Copy the part of the entries that begins with the line containing "At what (x,y)" and continues through the end of the entries, without changing anything. Leave the pictures out of your answer.

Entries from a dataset
——
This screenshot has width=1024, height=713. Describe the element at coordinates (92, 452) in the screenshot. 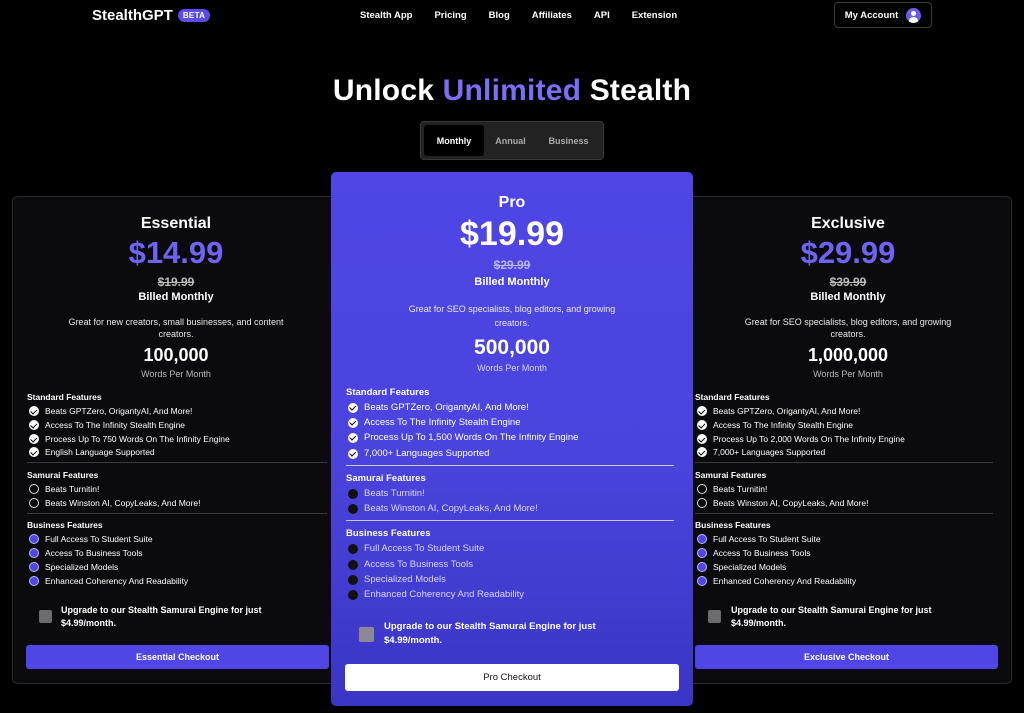

I see `feature-item: English Language Supported` at that location.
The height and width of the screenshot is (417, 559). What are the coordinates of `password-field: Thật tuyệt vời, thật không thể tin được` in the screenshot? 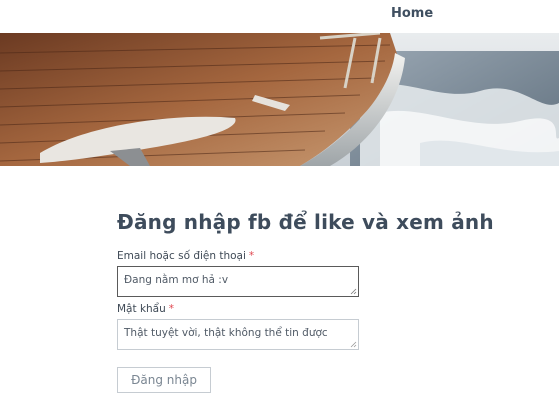 It's located at (238, 334).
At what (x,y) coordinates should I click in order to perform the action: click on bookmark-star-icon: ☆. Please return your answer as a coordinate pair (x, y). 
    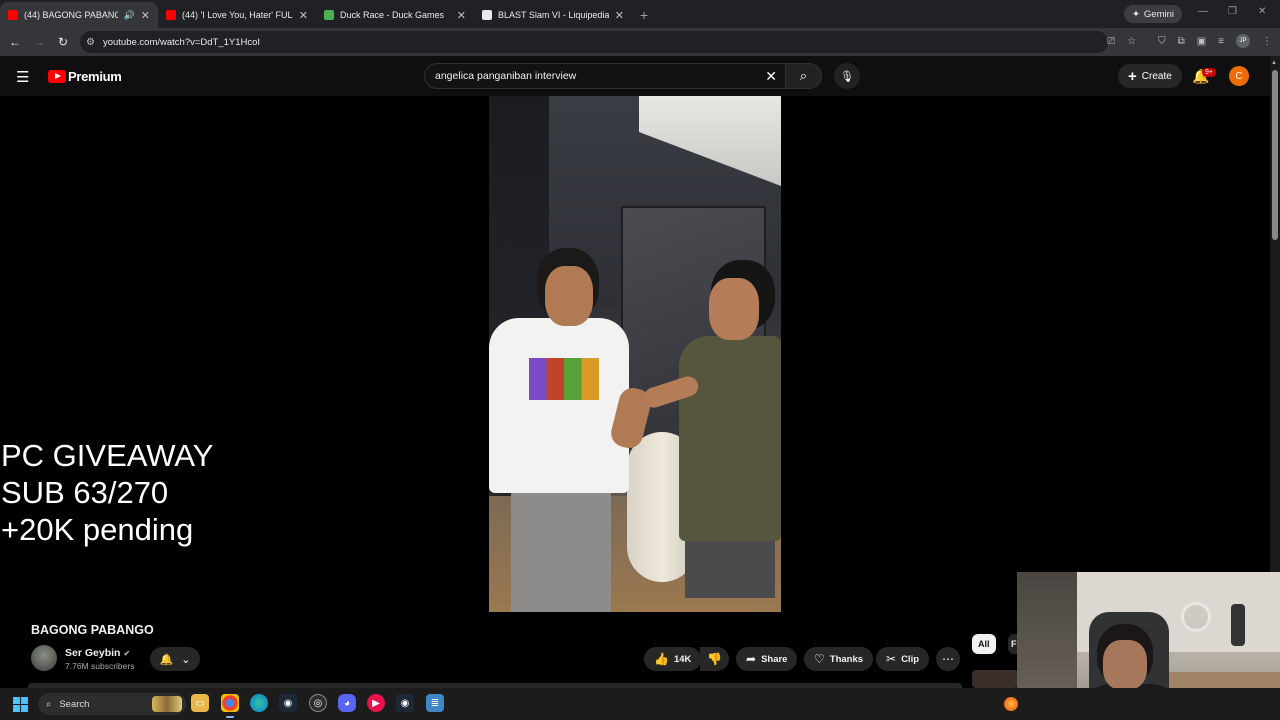
    Looking at the image, I should click on (1132, 42).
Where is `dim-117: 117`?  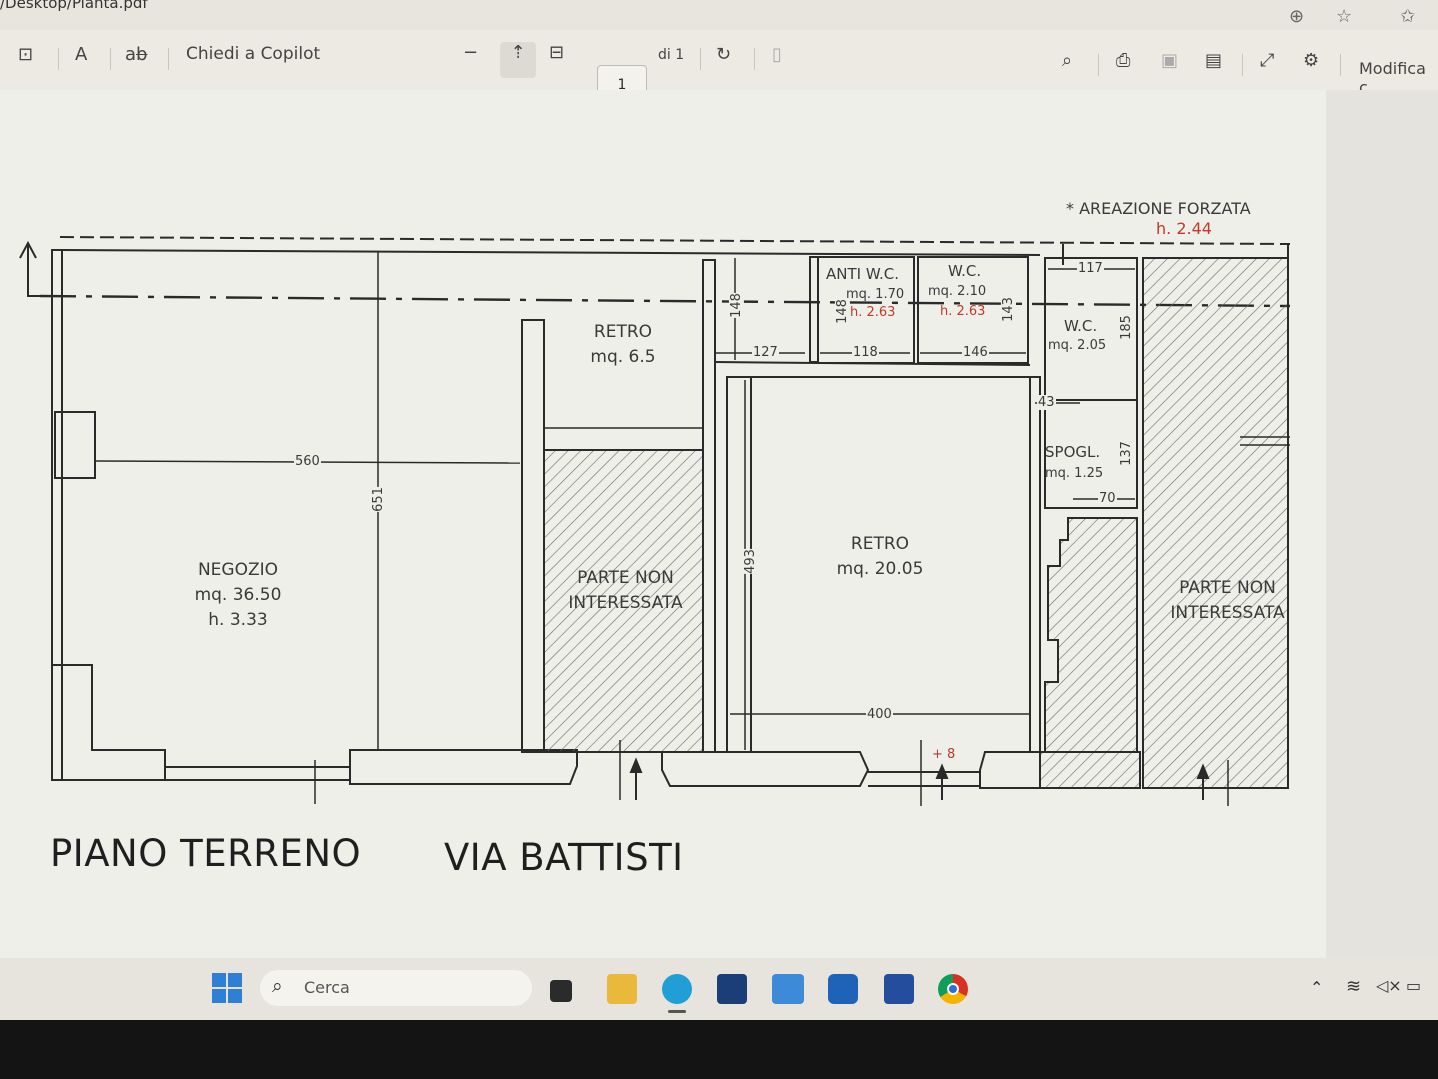
dim-117: 117 is located at coordinates (1090, 268).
——
* TASK ANSWER *
At what (x,y) coordinates should I click in order to perform the action: click on bookmark-star-icon: ☆. Please return your answer as a coordinate pair (x, y). 
    Looking at the image, I should click on (1132, 42).
Where is `dim-117: 117`?  
dim-117: 117 is located at coordinates (1090, 268).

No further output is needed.